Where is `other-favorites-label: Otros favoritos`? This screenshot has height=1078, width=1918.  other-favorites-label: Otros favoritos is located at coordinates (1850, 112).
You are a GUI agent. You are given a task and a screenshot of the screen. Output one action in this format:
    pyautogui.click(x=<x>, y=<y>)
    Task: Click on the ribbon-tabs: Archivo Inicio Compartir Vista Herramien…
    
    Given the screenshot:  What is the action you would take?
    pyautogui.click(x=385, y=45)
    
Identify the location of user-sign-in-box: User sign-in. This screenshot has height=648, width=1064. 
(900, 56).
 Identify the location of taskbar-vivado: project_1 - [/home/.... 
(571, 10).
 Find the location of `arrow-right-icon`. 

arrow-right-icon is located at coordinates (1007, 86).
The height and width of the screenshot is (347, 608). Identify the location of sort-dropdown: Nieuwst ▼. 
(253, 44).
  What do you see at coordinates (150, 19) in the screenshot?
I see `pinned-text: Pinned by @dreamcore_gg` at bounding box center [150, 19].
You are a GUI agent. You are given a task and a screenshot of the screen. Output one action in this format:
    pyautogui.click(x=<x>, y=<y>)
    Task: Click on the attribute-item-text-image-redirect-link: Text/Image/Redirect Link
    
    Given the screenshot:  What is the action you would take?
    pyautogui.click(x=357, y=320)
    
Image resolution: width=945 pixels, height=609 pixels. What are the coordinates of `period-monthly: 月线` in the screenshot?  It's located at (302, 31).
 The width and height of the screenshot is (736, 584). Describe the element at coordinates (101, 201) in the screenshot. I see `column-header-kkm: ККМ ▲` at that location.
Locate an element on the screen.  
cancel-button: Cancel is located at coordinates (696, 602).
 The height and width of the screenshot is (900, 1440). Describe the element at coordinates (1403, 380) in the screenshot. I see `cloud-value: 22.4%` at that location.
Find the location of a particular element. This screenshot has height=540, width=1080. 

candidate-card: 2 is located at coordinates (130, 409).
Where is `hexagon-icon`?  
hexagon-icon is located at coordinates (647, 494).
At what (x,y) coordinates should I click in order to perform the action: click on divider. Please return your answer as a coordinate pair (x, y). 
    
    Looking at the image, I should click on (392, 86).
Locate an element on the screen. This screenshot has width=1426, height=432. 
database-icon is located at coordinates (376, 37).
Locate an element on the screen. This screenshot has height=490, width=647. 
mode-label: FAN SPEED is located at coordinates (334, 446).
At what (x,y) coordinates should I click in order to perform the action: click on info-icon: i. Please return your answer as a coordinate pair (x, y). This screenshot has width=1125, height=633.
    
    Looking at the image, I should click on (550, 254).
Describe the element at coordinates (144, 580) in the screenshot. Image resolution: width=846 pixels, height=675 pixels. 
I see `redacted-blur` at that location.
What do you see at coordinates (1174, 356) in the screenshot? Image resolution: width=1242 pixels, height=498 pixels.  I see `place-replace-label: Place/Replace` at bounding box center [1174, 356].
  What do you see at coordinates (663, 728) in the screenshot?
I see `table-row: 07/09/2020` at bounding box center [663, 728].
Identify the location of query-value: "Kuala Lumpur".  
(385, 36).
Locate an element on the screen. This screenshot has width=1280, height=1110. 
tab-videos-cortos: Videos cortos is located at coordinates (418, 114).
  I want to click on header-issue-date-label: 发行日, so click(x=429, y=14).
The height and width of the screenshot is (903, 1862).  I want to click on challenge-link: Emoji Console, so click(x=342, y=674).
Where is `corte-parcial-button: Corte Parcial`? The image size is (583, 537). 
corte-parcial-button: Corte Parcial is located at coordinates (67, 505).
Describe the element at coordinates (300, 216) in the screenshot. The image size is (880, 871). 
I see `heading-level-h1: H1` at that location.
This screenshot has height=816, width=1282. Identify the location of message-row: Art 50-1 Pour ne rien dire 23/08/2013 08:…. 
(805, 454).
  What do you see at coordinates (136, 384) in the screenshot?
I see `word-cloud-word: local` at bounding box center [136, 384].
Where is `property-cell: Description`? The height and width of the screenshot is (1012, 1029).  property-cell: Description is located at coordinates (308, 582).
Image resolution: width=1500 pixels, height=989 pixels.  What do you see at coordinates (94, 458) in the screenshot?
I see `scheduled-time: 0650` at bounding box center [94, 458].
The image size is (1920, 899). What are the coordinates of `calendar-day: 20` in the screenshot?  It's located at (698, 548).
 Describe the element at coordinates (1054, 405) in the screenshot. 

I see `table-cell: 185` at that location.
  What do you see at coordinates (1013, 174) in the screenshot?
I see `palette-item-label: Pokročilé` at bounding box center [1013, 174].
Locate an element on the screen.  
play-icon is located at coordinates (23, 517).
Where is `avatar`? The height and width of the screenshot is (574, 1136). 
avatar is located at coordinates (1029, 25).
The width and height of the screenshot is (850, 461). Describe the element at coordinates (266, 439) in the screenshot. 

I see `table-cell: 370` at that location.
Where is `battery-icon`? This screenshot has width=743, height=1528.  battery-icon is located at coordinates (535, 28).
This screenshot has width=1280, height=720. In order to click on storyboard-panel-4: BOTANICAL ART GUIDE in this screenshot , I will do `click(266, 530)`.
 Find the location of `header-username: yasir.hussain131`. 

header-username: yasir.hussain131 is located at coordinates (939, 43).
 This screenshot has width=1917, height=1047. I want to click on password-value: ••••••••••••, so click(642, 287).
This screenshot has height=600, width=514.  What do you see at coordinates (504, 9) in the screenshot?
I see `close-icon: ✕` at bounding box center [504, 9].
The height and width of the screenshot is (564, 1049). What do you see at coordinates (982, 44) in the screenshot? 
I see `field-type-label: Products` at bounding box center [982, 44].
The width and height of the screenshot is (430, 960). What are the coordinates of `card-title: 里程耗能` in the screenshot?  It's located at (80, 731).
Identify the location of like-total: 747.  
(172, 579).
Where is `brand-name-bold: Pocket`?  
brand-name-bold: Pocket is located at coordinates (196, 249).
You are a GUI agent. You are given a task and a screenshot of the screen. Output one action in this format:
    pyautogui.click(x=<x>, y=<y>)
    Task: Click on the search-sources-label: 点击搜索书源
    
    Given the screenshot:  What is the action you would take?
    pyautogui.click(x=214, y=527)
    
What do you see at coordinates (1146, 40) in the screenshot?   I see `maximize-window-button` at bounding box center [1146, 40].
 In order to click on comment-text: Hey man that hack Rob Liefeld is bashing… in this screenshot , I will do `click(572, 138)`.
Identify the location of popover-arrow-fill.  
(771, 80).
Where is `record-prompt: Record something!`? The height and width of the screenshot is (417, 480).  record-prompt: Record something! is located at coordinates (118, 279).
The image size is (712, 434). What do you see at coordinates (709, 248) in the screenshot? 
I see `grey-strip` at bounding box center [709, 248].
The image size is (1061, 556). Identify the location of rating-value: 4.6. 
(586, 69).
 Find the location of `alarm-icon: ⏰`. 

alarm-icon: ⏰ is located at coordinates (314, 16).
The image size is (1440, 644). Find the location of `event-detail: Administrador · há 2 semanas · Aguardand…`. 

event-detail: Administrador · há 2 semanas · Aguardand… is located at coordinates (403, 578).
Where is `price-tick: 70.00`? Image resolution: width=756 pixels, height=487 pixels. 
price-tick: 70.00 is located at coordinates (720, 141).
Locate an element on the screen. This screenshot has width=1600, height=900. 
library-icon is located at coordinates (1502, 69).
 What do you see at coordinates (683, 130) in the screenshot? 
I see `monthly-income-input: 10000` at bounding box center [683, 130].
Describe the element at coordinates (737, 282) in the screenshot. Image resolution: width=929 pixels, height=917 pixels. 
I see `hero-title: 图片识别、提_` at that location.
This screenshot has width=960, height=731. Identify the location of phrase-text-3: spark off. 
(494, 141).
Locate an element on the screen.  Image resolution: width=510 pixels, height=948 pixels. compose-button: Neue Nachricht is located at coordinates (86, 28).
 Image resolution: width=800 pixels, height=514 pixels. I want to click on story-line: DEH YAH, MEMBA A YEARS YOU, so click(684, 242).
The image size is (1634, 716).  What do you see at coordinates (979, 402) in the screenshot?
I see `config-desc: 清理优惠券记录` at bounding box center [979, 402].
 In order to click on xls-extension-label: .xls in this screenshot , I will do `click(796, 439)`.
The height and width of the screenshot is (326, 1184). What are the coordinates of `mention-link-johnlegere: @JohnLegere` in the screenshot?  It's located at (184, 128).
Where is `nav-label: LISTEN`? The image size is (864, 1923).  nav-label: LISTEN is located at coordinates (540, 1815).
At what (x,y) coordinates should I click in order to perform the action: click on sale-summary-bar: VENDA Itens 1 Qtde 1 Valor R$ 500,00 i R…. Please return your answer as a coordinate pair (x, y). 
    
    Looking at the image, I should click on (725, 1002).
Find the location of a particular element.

Exercise goal: Rewrite the stretch from the line containing "coordinates (308, 582)." through the line containing "The image size is (1920, 899).", replacing "pixels" with "px" and leaving everything else unchanged.

Solution to this task:
Where is `property-cell: Description`? The height and width of the screenshot is (1012, 1029).  property-cell: Description is located at coordinates (308, 582).
Image resolution: width=1500 px, height=989 px.  What do you see at coordinates (94, 458) in the screenshot?
I see `scheduled-time: 0650` at bounding box center [94, 458].
The image size is (1920, 899). What are the coordinates of `calendar-day: 20` in the screenshot?  It's located at (698, 548).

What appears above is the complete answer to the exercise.